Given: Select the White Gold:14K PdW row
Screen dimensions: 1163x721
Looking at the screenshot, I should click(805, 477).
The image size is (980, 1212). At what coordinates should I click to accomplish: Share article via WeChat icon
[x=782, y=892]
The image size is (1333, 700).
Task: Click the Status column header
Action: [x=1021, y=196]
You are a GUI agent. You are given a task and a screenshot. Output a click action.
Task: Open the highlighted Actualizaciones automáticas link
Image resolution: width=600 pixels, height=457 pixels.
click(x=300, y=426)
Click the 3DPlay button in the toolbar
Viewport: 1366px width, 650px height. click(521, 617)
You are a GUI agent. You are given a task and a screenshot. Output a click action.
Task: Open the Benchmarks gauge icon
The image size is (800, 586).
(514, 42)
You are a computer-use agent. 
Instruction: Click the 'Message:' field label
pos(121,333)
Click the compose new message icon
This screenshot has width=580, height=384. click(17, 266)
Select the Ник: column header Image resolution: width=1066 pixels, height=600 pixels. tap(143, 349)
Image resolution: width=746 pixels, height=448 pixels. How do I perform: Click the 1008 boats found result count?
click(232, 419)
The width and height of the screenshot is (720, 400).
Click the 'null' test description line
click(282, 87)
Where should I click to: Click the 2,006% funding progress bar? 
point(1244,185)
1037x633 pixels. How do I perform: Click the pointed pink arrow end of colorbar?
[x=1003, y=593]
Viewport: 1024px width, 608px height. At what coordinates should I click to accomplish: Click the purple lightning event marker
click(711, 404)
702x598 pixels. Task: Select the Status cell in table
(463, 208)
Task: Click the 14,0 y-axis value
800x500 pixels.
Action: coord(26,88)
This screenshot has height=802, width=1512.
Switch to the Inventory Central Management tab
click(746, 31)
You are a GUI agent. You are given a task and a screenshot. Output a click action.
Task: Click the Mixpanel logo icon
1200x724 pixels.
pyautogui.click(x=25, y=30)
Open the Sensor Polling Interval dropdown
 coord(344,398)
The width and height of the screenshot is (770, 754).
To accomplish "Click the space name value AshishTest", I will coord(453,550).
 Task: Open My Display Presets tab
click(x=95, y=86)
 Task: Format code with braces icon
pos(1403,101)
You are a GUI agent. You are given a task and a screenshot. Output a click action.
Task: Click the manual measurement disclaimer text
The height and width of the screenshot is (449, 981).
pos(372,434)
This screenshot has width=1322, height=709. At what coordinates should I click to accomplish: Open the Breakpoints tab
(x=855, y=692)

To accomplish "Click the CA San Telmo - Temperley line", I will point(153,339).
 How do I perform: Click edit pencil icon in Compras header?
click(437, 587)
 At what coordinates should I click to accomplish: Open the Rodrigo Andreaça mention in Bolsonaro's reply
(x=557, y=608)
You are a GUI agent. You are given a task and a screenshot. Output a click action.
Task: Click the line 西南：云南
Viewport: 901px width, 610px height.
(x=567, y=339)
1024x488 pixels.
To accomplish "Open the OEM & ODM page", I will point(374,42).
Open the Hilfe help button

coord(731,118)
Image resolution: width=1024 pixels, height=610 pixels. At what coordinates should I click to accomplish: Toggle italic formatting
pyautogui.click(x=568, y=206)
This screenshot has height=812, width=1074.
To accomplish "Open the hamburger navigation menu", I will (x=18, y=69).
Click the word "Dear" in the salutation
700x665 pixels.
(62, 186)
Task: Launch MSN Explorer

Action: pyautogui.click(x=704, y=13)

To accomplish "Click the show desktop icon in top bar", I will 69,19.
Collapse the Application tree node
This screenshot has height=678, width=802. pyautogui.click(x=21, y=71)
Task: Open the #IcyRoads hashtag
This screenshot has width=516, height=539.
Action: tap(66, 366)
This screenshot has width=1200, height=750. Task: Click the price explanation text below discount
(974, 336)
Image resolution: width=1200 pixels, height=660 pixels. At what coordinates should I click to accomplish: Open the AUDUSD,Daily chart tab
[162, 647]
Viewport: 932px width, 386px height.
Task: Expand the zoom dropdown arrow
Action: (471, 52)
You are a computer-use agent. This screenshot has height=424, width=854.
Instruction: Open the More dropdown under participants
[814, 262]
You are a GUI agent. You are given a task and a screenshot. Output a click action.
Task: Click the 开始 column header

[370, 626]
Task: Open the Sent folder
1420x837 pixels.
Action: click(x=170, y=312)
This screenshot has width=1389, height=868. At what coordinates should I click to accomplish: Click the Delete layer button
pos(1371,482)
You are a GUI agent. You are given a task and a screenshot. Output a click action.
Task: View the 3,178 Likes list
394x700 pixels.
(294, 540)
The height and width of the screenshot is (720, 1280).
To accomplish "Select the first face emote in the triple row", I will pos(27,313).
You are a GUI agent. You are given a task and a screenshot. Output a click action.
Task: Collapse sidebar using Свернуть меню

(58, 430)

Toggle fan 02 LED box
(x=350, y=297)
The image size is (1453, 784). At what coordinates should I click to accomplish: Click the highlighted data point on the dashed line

#### Your task
From the material above, retype precisely the lines between the line holding "Task: Launch MSN Explorer" and the line holding "Task: Open the #IcyRoads hashtag", inclusive, and nothing beyond them.

#### Expected answer
Task: Launch MSN Explorer

Action: pyautogui.click(x=704, y=13)

To accomplish "Click the show desktop icon in top bar", I will 69,19.
Collapse the Application tree node
This screenshot has height=678, width=802. pyautogui.click(x=21, y=71)
Task: Open the #IcyRoads hashtag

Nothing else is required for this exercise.